How should I live stream?
Be mindful of the situation before live streaming: Ask yourself: is what I am seeing the beginning of a crime scene? Reporters and bystanders may, but an officer doing it can dangerous and impede an investigation. That’s not something you want.

Don’t reveal tactical information: This has already happened. A department was Periscoping live drills revealing how officers respond in scenarios. Guess what? Because that’s live and available for anyone in the world to see, you’re giving away information for free to criminals who can see that video and figure out ways to bypass law enforcement. Do not reveal tactical information. It puts officers and the public at risk.
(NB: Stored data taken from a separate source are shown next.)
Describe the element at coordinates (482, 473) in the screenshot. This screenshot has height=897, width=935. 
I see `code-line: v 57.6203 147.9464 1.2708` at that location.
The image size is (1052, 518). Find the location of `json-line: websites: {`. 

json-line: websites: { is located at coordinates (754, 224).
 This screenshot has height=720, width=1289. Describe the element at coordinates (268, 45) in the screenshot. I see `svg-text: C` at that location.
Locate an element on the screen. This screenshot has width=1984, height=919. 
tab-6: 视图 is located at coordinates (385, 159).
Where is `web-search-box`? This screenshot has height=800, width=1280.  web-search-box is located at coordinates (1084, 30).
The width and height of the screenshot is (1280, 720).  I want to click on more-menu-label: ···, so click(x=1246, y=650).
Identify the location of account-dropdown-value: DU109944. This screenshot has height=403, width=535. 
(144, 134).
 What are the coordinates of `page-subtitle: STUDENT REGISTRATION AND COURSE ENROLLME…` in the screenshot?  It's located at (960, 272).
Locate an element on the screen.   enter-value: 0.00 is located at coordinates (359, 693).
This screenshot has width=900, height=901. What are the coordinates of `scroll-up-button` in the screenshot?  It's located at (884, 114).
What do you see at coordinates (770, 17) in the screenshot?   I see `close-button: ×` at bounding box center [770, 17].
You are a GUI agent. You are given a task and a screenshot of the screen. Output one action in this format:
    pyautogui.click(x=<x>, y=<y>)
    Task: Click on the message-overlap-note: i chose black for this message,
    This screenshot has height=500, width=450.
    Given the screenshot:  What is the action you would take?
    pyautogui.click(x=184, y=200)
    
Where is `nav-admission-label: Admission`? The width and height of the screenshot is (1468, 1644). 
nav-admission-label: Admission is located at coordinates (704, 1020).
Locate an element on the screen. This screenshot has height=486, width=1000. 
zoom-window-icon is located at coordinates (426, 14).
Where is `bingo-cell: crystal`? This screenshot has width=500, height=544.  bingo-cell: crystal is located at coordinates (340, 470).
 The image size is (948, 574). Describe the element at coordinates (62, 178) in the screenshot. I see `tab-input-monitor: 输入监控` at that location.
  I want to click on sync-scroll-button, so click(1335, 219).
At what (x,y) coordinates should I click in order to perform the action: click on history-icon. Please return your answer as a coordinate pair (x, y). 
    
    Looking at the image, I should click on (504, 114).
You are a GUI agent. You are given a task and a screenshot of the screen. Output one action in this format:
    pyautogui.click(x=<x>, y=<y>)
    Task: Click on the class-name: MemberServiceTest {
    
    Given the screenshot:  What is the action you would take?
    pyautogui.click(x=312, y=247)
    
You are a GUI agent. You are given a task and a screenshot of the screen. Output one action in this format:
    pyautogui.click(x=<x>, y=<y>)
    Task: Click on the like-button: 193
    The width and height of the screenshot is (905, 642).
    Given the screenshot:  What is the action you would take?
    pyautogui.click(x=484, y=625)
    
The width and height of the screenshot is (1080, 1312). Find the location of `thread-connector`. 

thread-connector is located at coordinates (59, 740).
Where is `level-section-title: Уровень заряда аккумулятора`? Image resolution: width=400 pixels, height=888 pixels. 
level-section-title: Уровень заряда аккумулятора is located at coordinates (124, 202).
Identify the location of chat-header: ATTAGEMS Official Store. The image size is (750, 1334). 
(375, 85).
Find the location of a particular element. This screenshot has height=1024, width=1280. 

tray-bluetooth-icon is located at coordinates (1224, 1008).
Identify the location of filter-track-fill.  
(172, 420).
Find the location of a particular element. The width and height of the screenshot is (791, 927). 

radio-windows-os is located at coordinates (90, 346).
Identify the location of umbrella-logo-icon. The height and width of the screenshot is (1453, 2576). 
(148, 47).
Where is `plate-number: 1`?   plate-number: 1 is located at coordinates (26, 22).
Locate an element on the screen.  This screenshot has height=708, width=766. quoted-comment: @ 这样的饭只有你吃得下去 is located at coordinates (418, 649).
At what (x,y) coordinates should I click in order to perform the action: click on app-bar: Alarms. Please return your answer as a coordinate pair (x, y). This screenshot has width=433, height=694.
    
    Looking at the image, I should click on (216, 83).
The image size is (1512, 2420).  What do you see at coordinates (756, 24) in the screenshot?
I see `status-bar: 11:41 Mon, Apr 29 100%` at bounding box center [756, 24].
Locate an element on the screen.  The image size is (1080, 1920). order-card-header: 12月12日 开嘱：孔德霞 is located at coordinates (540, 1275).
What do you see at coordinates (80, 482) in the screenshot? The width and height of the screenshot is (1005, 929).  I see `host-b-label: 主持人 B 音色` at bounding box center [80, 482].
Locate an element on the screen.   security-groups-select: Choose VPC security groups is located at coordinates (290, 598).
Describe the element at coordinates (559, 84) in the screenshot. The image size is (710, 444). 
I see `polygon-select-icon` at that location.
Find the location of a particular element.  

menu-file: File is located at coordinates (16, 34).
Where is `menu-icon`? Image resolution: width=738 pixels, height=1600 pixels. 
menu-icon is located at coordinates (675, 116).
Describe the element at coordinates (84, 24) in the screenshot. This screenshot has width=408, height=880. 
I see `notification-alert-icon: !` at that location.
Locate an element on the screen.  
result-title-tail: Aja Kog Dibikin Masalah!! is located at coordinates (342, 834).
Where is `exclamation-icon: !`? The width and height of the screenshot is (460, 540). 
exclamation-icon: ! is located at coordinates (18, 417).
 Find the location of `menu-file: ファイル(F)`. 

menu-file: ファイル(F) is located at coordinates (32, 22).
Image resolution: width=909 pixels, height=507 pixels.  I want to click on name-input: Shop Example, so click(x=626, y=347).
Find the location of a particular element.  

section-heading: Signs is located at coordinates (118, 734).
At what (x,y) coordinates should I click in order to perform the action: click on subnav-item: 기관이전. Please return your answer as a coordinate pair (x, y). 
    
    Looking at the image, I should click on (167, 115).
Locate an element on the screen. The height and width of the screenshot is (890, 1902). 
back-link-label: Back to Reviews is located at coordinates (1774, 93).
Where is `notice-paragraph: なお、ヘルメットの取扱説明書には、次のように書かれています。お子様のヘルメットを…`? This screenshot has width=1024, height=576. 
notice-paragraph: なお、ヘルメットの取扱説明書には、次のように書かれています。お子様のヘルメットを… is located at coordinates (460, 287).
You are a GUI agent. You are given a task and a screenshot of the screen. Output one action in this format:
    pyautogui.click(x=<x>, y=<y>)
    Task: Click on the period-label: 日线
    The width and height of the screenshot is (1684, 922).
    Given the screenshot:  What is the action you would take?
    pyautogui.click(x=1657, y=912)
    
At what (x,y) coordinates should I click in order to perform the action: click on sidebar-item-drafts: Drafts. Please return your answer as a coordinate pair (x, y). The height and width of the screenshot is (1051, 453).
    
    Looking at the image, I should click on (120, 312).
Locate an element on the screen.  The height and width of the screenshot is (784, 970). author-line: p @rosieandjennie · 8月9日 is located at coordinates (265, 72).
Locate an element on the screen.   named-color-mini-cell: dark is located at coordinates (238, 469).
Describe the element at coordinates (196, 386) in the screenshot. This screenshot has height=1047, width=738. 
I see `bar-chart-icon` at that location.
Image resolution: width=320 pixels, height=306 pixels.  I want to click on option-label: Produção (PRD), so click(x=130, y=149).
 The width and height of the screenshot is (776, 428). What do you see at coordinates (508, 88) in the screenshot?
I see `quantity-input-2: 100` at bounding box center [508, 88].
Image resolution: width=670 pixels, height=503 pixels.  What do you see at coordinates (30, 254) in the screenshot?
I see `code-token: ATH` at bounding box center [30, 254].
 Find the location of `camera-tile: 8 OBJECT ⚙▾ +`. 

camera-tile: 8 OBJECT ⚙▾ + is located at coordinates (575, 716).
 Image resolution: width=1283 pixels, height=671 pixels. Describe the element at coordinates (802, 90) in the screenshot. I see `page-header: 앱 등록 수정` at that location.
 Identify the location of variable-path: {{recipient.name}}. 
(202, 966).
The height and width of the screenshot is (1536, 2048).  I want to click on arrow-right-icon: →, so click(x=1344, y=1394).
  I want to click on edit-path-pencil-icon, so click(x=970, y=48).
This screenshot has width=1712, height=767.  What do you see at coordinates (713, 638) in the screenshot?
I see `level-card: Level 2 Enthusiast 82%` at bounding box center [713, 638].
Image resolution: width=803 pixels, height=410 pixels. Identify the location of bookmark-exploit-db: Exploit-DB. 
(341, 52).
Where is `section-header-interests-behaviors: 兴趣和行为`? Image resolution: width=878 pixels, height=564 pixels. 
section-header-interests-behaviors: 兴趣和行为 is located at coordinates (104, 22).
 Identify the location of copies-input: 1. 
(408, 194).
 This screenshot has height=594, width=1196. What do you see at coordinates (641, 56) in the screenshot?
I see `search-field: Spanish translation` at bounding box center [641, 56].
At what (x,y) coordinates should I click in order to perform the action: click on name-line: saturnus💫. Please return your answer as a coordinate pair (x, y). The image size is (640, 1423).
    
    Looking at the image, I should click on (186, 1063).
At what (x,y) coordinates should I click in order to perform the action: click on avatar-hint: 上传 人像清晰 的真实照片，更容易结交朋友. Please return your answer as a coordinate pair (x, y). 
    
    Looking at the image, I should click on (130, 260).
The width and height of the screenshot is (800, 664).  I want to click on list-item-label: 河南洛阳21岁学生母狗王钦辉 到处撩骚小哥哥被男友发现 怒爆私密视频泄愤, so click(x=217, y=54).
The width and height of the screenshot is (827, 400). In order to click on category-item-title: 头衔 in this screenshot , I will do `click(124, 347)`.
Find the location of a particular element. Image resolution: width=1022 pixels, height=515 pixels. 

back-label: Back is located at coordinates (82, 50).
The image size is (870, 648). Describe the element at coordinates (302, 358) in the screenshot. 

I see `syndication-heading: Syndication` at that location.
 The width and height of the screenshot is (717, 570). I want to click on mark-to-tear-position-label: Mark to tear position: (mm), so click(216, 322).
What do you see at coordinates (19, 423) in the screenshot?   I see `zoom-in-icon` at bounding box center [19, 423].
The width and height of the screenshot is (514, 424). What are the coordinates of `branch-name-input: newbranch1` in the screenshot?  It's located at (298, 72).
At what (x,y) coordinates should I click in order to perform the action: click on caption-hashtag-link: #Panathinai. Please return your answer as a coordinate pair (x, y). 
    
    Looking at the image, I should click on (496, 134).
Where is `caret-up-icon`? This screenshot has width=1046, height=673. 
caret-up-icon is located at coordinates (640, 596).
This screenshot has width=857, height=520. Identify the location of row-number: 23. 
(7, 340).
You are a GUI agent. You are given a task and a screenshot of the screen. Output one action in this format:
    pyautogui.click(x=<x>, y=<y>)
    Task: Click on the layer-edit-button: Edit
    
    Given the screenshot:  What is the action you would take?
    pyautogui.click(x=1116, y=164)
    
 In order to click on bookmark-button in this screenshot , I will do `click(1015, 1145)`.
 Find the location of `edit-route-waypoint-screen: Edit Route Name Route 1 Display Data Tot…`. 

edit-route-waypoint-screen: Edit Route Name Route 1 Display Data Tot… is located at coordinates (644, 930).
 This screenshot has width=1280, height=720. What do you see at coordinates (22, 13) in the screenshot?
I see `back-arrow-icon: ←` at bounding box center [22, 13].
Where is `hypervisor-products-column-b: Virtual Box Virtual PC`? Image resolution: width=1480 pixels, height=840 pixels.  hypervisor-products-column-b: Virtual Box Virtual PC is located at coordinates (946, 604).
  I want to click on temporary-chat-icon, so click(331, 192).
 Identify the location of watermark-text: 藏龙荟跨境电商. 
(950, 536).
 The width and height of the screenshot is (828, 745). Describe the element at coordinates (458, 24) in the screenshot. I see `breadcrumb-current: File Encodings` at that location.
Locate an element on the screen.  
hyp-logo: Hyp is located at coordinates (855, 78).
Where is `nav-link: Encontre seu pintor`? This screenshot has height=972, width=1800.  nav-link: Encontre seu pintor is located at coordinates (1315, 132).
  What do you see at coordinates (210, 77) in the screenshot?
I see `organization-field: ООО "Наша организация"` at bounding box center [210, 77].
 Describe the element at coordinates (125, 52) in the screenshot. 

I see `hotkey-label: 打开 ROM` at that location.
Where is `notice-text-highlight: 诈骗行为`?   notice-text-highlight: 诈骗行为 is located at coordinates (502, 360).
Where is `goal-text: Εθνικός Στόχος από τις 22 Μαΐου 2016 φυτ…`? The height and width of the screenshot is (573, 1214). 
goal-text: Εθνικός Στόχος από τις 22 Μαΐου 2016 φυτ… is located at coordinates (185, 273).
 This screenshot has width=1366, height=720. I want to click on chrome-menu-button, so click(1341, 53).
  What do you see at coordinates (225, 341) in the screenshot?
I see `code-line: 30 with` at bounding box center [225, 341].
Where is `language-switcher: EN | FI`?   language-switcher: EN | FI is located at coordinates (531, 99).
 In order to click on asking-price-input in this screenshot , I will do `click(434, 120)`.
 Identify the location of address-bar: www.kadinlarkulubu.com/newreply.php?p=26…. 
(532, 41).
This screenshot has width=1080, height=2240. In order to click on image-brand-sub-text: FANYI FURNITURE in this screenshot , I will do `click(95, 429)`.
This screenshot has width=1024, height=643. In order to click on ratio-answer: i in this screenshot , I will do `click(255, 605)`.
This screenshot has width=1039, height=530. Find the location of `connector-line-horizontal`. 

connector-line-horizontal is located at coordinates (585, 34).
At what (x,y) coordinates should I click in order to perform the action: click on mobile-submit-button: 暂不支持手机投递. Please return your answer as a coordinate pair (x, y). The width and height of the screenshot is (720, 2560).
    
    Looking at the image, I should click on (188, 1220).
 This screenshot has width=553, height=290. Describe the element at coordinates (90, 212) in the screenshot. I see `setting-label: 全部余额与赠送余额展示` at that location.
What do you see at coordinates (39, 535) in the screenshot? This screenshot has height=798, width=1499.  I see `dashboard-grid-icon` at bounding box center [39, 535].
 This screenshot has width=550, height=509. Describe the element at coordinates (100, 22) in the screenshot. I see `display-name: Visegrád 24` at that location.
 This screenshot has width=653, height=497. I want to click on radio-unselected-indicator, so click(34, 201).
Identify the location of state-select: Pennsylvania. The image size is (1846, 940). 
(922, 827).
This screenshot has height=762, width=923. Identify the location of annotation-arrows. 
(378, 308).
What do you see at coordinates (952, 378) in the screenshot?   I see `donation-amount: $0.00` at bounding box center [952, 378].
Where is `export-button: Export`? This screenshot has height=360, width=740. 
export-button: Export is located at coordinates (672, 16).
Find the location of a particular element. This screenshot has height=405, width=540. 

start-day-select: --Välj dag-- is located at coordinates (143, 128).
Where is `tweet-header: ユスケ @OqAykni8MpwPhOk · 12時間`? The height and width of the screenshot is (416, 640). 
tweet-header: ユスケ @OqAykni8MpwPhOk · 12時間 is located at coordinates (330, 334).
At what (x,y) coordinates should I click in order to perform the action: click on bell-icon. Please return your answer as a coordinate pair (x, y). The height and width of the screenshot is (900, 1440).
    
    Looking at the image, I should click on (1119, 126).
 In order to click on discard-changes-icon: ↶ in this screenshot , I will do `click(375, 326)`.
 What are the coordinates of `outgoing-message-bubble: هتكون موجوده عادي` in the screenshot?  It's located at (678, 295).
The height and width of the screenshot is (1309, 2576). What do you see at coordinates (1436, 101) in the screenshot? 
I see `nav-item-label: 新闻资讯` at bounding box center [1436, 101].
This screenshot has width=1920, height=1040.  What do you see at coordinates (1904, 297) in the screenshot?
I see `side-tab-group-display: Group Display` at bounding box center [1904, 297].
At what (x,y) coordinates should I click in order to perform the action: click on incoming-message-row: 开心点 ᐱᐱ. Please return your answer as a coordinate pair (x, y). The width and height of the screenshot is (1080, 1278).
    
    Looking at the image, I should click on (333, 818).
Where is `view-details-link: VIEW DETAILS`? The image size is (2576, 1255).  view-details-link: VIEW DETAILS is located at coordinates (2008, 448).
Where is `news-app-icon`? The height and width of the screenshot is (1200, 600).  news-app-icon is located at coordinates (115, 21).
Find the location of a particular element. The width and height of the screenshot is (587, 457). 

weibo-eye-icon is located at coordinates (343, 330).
Stick to the news: Periscope and Meerkat can be powerful tools to capture the facts. It is to everyone’s benefit to video only what is happening on the ground, without adding personal commentary.

It’s okay to be human. In marketing, there is the notion of humanizing your brand. That really applies to public relation efforts in general and definitely applies to law enforcement. Live videos, because they seem so unscripted, can be used to show the human side of your department. Be sincere. Be factual. Relate to your public. It will help promote good will in a time when relationships with public and law enforcement are tense.

Be mindful of location: Periscope can track location. Although it does not give exact coordinate data, it still reveals the centre of the area, which can lead to you. Considering the circumstances, you may or may not want that information available. That could impede investigations and put officers at risk … again, depending on the situation.

Live streaming is a powerful tool that can used to keep officers and citizens more informed, and ultimately, safer.